The PHP HTML5 parser is nearly feature complete and we are nearing release of a beta where the focus shifts to stability rather than features. I say nearly feature complete because we are looking for the PHP community to suggest any needed features we have not already thought of.
The current functionality is broken down into two categories.
The Helper Functions
The library was written in a manner to allow use of the low level functionality in independent ways. But, most of the time we want to just parse and write html5. To do that there are a series of help static methods.
// Get a DOM (\DOMDocument) from a string of a full html document.
$dom = \HTML5::loadHTML($html);
// Get a DOM (\DOMDocument) from a file name or resource for a
// full html document.
$dom = \HTML5::loadHTMLFile($file);
// Get a DOM Fragment (\DOMDocumentFragment) for a html fragment.
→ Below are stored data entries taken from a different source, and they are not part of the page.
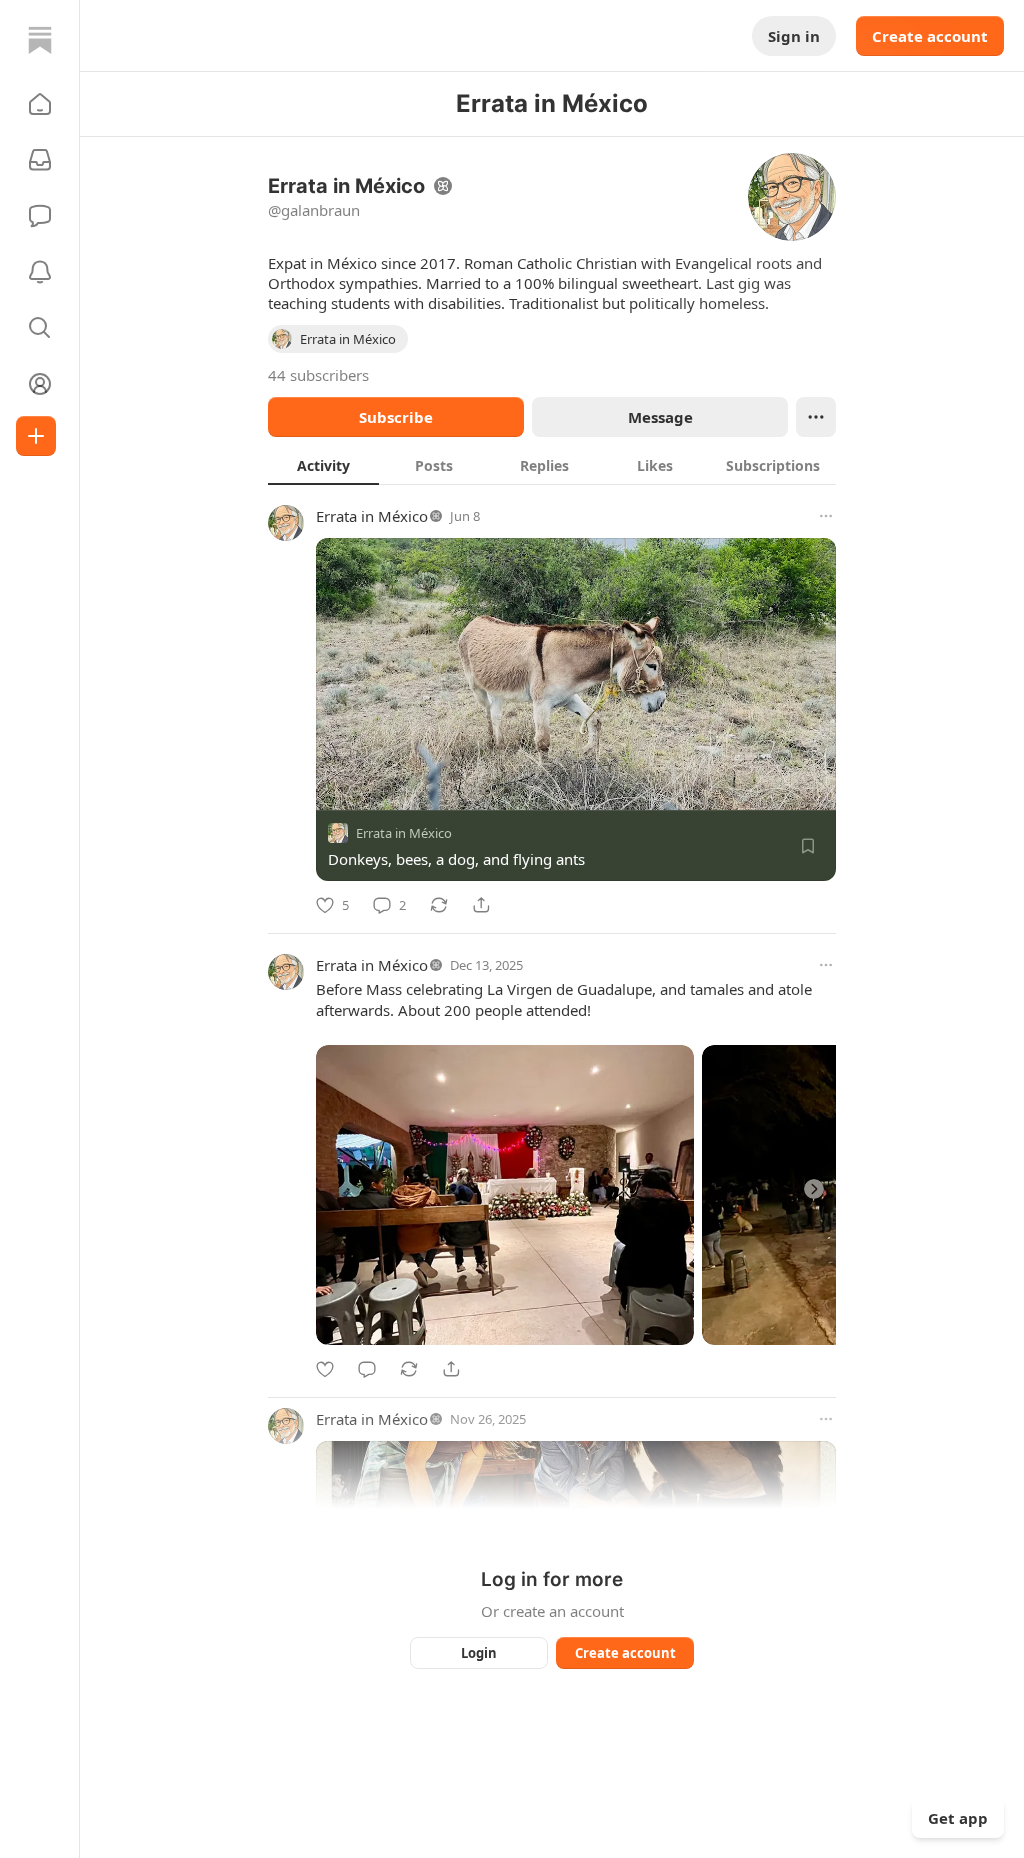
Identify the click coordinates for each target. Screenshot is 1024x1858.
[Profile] (40, 384)
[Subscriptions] (40, 160)
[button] (40, 104)
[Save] (808, 846)
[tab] (323, 465)
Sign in (794, 36)
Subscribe (396, 417)
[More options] (826, 516)
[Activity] (40, 272)
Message (660, 417)
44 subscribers (318, 375)
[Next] (814, 1189)
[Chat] (40, 216)
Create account (930, 36)
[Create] (36, 436)
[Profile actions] (816, 417)
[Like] (325, 1369)
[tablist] (552, 465)
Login (479, 1653)
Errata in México (372, 516)
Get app (958, 1818)
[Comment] (367, 1369)
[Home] (40, 40)
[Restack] (439, 905)
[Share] (481, 905)
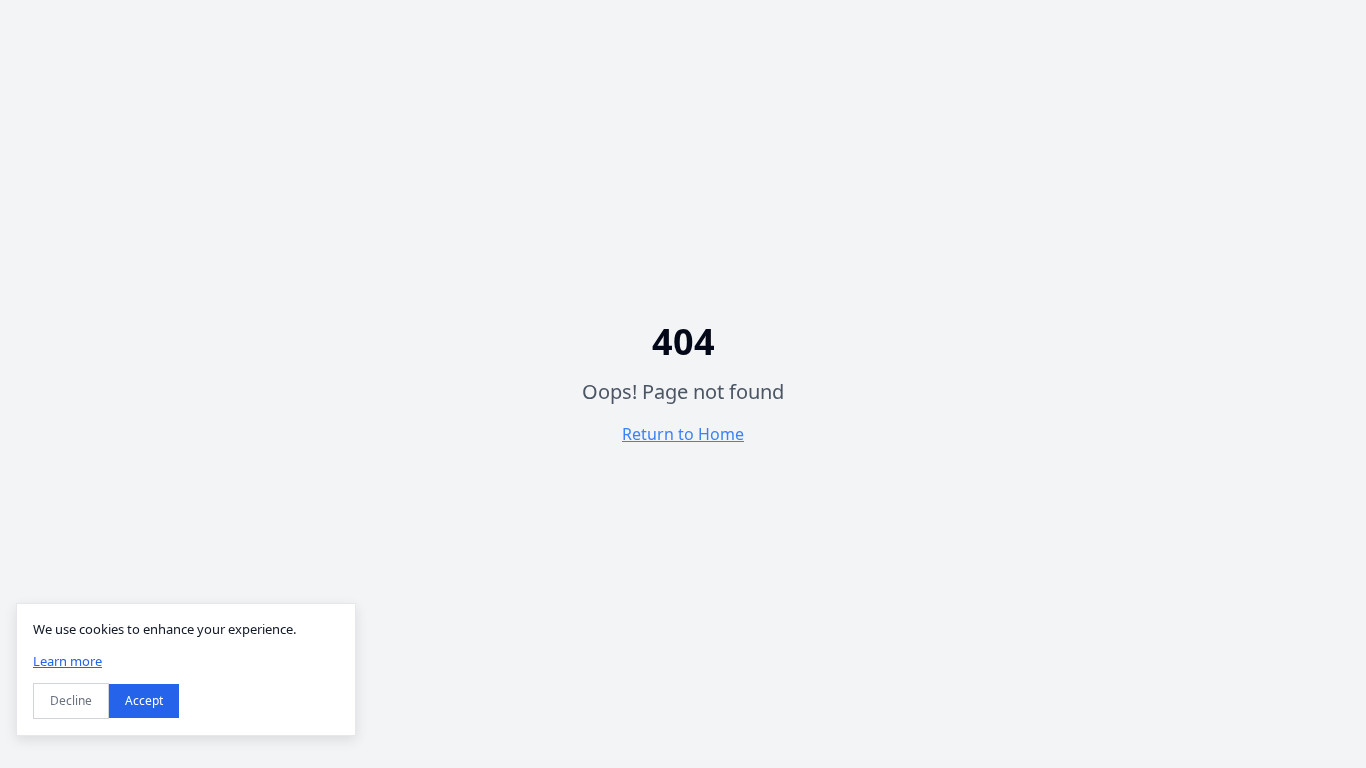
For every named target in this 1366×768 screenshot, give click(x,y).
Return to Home (683, 434)
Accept (144, 700)
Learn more (67, 661)
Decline (71, 700)
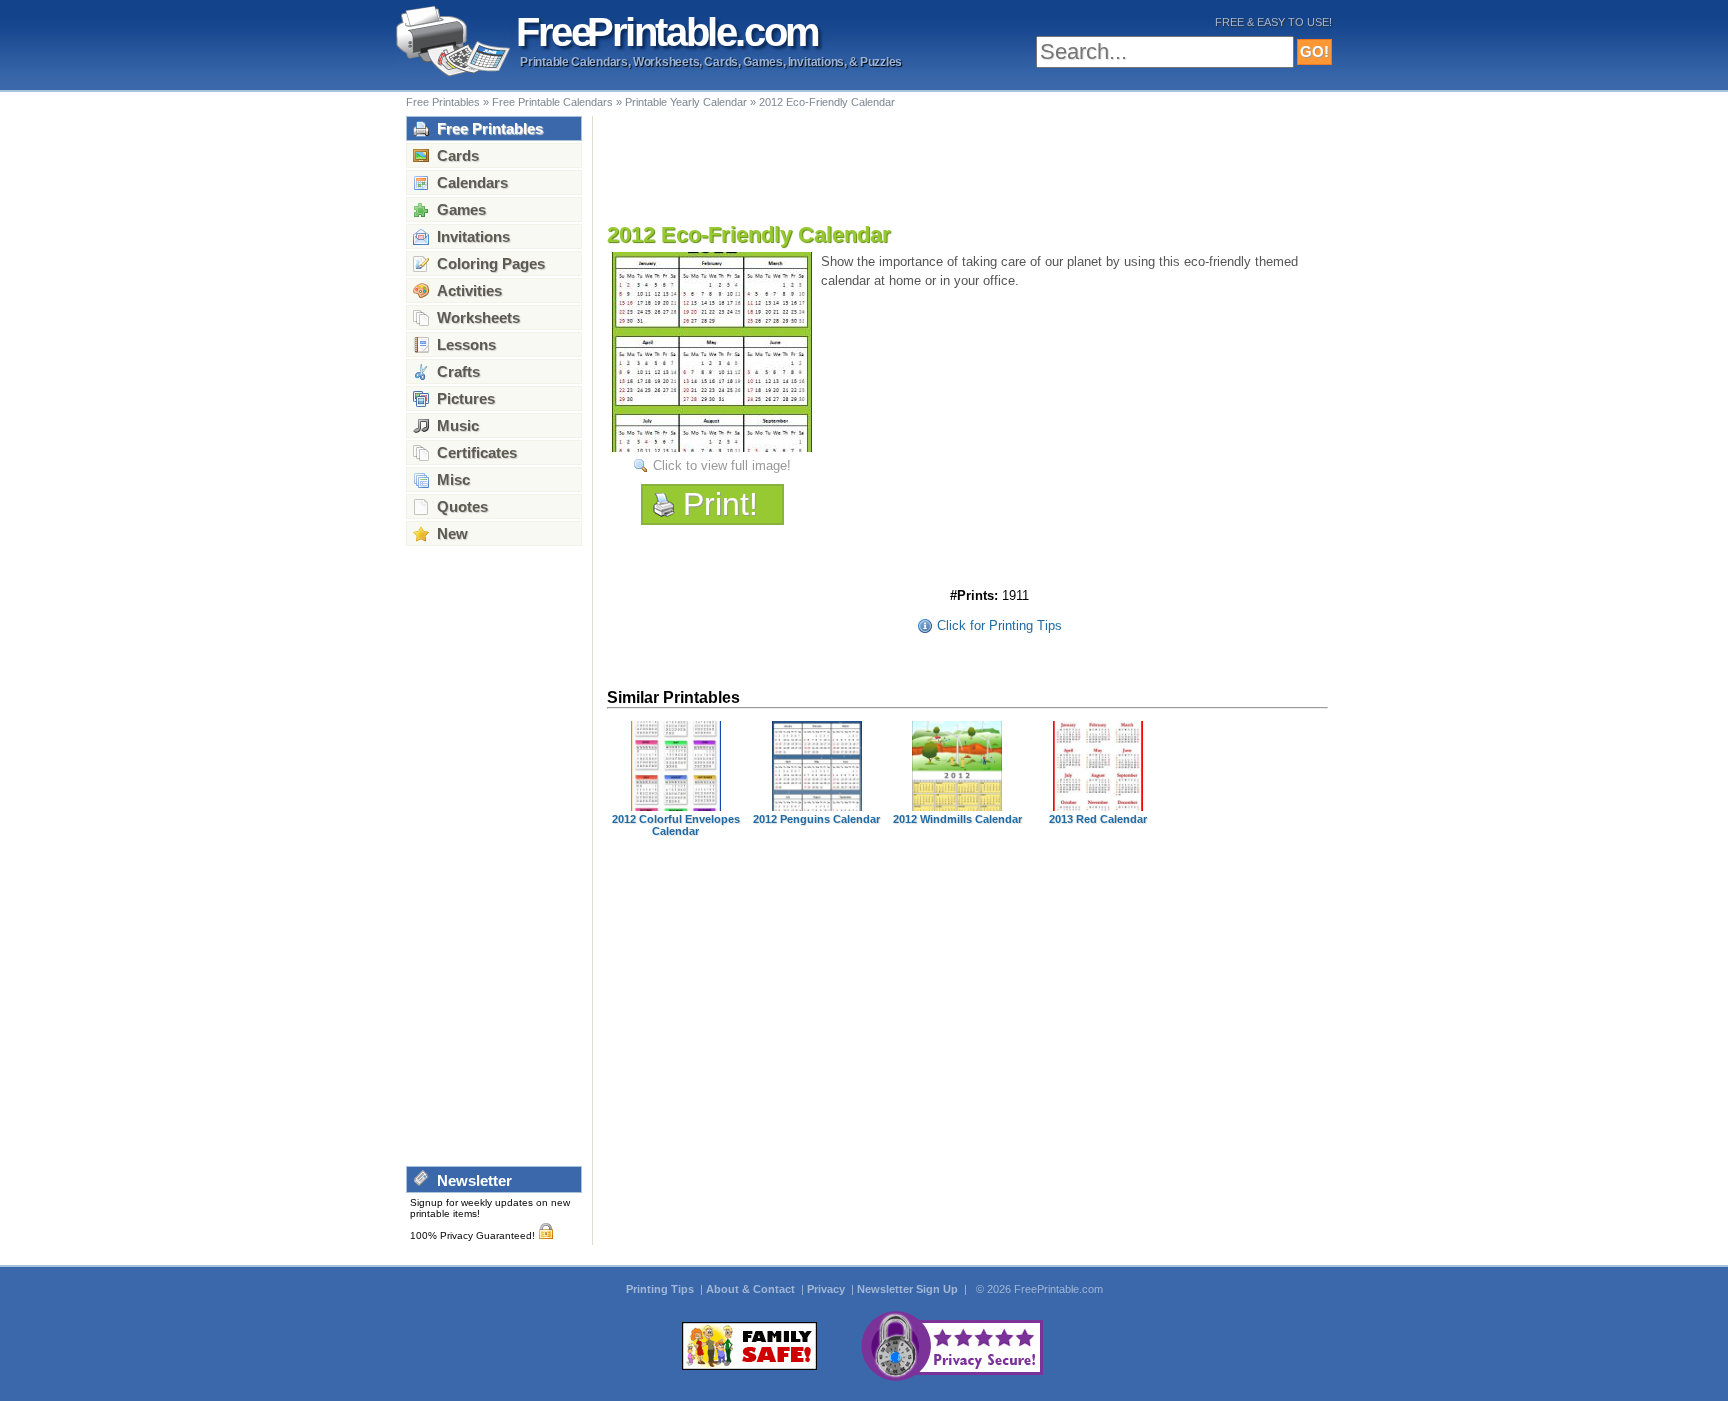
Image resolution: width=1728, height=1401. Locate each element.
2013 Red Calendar (1098, 819)
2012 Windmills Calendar (957, 819)
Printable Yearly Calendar (686, 102)
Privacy (827, 1289)
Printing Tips (661, 1289)
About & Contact (752, 1289)
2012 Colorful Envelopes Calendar (676, 825)
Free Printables (443, 102)
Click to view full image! (722, 465)
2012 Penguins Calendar (816, 819)
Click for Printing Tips (999, 625)
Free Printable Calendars (552, 102)
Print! (720, 504)
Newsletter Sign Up (909, 1289)
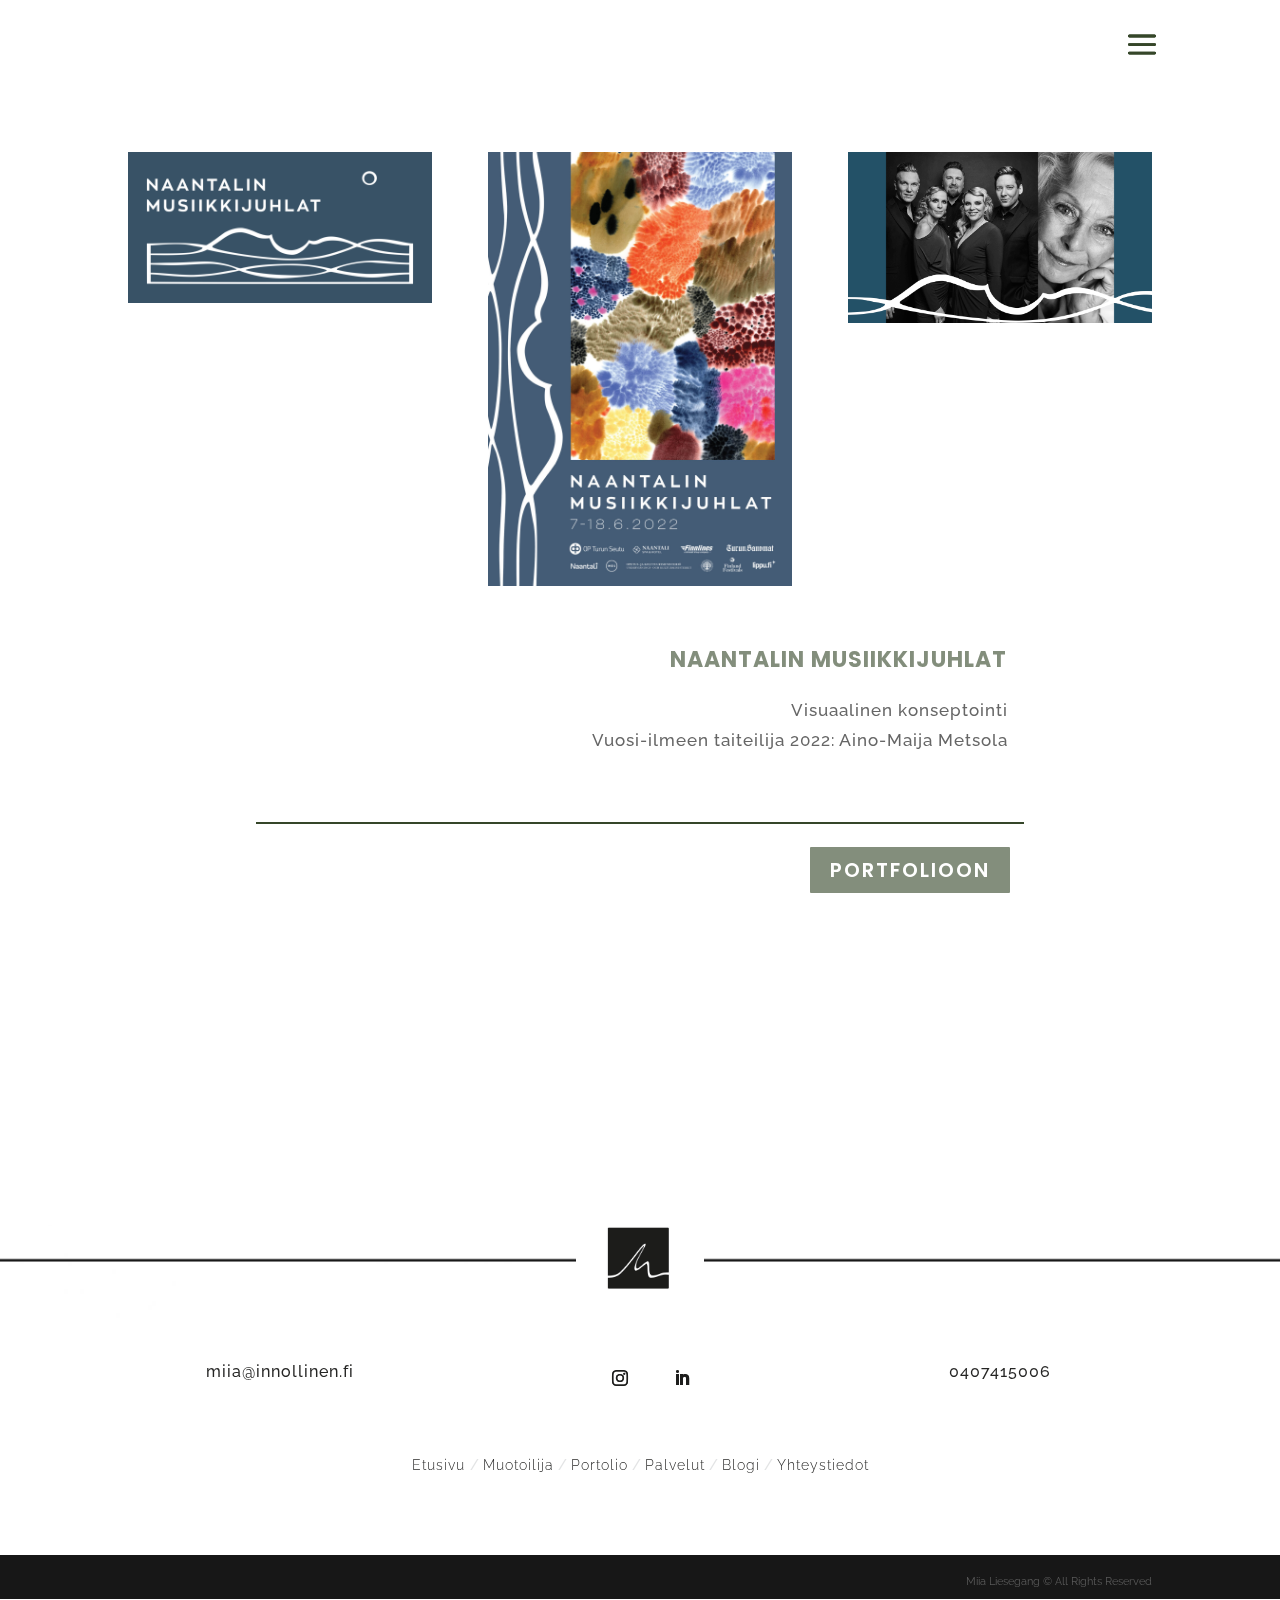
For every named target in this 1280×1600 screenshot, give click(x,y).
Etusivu (441, 1465)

$dom = \HTML5::loadHTMLFragment($htmlFragment);
// Turn a DOM document or fragment into html5.
$htmlString = \HTML5::saveHTML($dom);
// Save a DOM to a file as HTML5.
\HTML5::save($dom, $file);
The Parser and Serializer (Writer)
The parser and serializer are made up of numerous parts that can be used independently from the help functions. For example, if you want to have minified output there is an output rules engine that can be replaced with your own.
If you are interested in the architecture of these systems you can read about the parser architecture or the serializer architecture.
Speak Now
At this point in the development cycle we are looking for feedback on features. Is there something we missed that’s needed for a html5 parser and serializer? If you think so please file an issue.